▶ _ABOUT THIS TASK_:
Up to and including the line with "Casinoprom canli bahis (198, 2500)", reproduce the listing below exactly, beginning at its first line.
··· MATERIAL PROVIDED ···
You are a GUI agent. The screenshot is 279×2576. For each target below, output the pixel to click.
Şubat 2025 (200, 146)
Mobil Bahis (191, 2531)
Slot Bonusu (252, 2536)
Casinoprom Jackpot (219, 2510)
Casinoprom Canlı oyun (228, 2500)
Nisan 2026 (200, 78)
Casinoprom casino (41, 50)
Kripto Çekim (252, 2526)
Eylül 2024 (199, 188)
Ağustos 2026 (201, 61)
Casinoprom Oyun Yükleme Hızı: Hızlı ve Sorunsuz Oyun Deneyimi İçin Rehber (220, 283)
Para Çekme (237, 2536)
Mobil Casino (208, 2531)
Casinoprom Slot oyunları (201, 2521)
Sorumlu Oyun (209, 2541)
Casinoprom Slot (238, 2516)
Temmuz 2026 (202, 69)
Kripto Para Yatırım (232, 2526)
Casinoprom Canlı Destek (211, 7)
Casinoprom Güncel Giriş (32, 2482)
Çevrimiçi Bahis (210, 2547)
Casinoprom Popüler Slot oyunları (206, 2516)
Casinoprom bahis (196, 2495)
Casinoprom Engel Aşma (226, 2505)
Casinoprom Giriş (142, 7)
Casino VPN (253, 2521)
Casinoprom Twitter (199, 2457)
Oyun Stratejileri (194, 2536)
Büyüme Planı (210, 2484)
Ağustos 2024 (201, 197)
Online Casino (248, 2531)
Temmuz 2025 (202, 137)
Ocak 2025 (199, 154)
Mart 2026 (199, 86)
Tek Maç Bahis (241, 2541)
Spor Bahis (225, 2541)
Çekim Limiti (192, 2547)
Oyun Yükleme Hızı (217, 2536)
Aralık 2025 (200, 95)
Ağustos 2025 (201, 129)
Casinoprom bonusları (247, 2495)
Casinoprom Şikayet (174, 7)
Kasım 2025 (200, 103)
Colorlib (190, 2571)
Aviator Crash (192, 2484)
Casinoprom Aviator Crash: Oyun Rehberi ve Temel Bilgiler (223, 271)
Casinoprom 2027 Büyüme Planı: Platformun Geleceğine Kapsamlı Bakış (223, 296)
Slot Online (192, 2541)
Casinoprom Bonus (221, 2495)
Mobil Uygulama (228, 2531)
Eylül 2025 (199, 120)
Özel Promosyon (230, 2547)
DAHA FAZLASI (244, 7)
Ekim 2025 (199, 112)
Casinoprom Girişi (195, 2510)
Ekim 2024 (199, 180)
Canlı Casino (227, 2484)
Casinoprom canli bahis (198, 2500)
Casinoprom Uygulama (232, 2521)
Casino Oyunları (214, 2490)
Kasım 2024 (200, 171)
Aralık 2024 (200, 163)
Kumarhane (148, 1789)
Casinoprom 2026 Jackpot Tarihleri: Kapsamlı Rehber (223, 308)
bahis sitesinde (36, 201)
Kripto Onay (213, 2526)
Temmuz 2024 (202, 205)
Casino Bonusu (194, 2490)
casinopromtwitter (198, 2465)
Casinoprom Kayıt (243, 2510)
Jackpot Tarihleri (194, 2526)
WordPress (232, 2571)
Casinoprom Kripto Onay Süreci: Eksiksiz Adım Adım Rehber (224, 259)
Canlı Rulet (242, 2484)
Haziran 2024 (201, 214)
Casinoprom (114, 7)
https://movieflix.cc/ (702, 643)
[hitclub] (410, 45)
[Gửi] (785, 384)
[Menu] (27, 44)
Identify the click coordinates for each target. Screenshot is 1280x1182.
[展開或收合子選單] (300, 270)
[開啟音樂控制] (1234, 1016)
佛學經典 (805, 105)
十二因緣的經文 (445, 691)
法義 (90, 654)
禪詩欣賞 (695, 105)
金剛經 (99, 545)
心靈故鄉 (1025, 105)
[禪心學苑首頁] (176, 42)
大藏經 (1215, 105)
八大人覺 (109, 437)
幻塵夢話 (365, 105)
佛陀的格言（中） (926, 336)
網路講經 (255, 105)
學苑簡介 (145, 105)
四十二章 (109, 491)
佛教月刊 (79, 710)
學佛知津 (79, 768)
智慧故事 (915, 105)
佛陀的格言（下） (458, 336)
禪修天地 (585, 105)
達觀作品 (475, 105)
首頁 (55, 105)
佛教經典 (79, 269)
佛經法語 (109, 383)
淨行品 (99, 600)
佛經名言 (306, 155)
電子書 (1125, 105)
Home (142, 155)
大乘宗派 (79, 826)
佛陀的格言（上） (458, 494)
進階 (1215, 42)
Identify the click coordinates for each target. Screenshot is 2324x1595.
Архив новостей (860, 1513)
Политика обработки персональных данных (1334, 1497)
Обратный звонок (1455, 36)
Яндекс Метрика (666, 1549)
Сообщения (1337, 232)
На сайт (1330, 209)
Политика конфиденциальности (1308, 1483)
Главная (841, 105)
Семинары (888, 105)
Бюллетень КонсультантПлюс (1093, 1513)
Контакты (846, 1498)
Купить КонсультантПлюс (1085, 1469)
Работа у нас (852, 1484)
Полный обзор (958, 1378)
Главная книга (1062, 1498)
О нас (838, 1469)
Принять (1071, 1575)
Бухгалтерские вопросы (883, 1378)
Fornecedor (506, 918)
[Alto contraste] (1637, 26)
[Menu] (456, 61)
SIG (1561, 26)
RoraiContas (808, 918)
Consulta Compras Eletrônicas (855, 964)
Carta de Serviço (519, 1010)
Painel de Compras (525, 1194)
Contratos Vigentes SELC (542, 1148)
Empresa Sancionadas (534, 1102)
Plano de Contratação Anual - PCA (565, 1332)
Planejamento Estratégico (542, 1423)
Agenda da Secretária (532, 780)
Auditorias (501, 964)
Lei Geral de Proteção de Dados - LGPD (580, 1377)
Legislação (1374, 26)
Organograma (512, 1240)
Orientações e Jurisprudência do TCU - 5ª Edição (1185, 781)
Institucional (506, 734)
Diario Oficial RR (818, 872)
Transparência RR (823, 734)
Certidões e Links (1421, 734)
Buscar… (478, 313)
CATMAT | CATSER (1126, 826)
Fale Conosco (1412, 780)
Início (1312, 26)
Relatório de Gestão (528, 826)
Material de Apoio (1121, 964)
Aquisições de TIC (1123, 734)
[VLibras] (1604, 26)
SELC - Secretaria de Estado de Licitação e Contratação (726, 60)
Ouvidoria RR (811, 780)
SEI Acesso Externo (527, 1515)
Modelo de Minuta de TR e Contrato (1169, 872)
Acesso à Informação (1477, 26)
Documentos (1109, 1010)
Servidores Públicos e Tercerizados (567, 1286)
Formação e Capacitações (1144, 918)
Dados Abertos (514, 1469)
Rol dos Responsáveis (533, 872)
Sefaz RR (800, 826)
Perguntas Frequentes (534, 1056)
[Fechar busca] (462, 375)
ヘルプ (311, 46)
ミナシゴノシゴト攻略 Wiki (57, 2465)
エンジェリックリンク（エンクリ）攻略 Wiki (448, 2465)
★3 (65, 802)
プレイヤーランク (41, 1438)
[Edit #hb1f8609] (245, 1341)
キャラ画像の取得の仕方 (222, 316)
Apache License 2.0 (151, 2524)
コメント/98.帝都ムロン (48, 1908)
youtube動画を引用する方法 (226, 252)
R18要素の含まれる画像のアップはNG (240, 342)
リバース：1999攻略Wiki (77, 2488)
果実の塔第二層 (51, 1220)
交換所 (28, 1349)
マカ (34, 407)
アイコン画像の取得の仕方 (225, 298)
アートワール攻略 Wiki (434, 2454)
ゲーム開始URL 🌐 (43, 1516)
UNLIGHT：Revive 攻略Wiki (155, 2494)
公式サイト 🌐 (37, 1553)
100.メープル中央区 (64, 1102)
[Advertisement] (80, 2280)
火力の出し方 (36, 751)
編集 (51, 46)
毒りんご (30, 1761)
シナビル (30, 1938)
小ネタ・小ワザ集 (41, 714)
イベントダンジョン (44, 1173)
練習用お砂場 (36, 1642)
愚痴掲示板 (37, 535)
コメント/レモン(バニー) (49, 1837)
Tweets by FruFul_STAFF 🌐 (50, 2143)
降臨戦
···
▶ _SOLUTION TO THIS EXERCISE_:
You are a GUI agent. The screenshot is 279×2576. For each target below, output the pixel to click.
Şubat 2025 (200, 146)
Mobil Bahis (191, 2531)
Slot Bonusu (252, 2536)
Casinoprom Jackpot (219, 2510)
Casinoprom Canlı oyun (228, 2500)
Nisan 2026 (200, 78)
Casinoprom casino (41, 50)
Kripto Çekim (252, 2526)
Eylül 2024 (199, 188)
Ağustos 2026 (201, 61)
Casinoprom Oyun Yükleme Hızı: Hızlı ve Sorunsuz Oyun Deneyimi İçin Rehber (220, 283)
Para Çekme (237, 2536)
Mobil Casino (208, 2531)
Casinoprom Slot oyunları (201, 2521)
Sorumlu Oyun (209, 2541)
Casinoprom Slot (238, 2516)
Temmuz 2026 (202, 69)
Kripto Para Yatırım (232, 2526)
Casinoprom Canlı Destek (211, 7)
Casinoprom Güncel Giriş (32, 2482)
Çevrimiçi Bahis (210, 2547)
Casinoprom Popüler Slot oyunları (206, 2516)
Casinoprom bahis (196, 2495)
Casinoprom Engel Aşma (226, 2505)
Casinoprom Giriş (142, 7)
Casino VPN (253, 2521)
Casinoprom Twitter (199, 2457)
Oyun Stratejileri (194, 2536)
Büyüme Planı (210, 2484)
Ağustos 2024 (201, 197)
Online Casino (248, 2531)
Temmuz 2025 (202, 137)
Ocak 2025 (199, 154)
Mart 2026 (199, 86)
Tek Maç Bahis (241, 2541)
Spor Bahis (225, 2541)
Çekim Limiti (192, 2547)
Oyun Yükleme Hızı (217, 2536)
Aralık 2025 (200, 95)
Ağustos 2025 (201, 129)
Casinoprom bonusları (247, 2495)
Casinoprom Şikayet (174, 7)
Kasım 2025 (200, 103)
Colorlib (190, 2571)
Aviator Crash (192, 2484)
Casinoprom Aviator Crash: Oyun Rehberi ve Temel Bilgiler (223, 271)
Casinoprom 2027 Büyüme Planı: Platformun Geleceğine Kapsamlı Bakış (223, 296)
Slot Online (192, 2541)
Casinoprom Bonus (221, 2495)
Mobil Uygulama (228, 2531)
Eylül 2025 (199, 120)
Özel Promosyon (230, 2547)
DAHA FAZLASI (244, 7)
Ekim 2025 (199, 112)
Casinoprom Girişi (195, 2510)
Ekim 2024 (199, 180)
Canlı Casino (227, 2484)
Casinoprom canli bahis (198, 2500)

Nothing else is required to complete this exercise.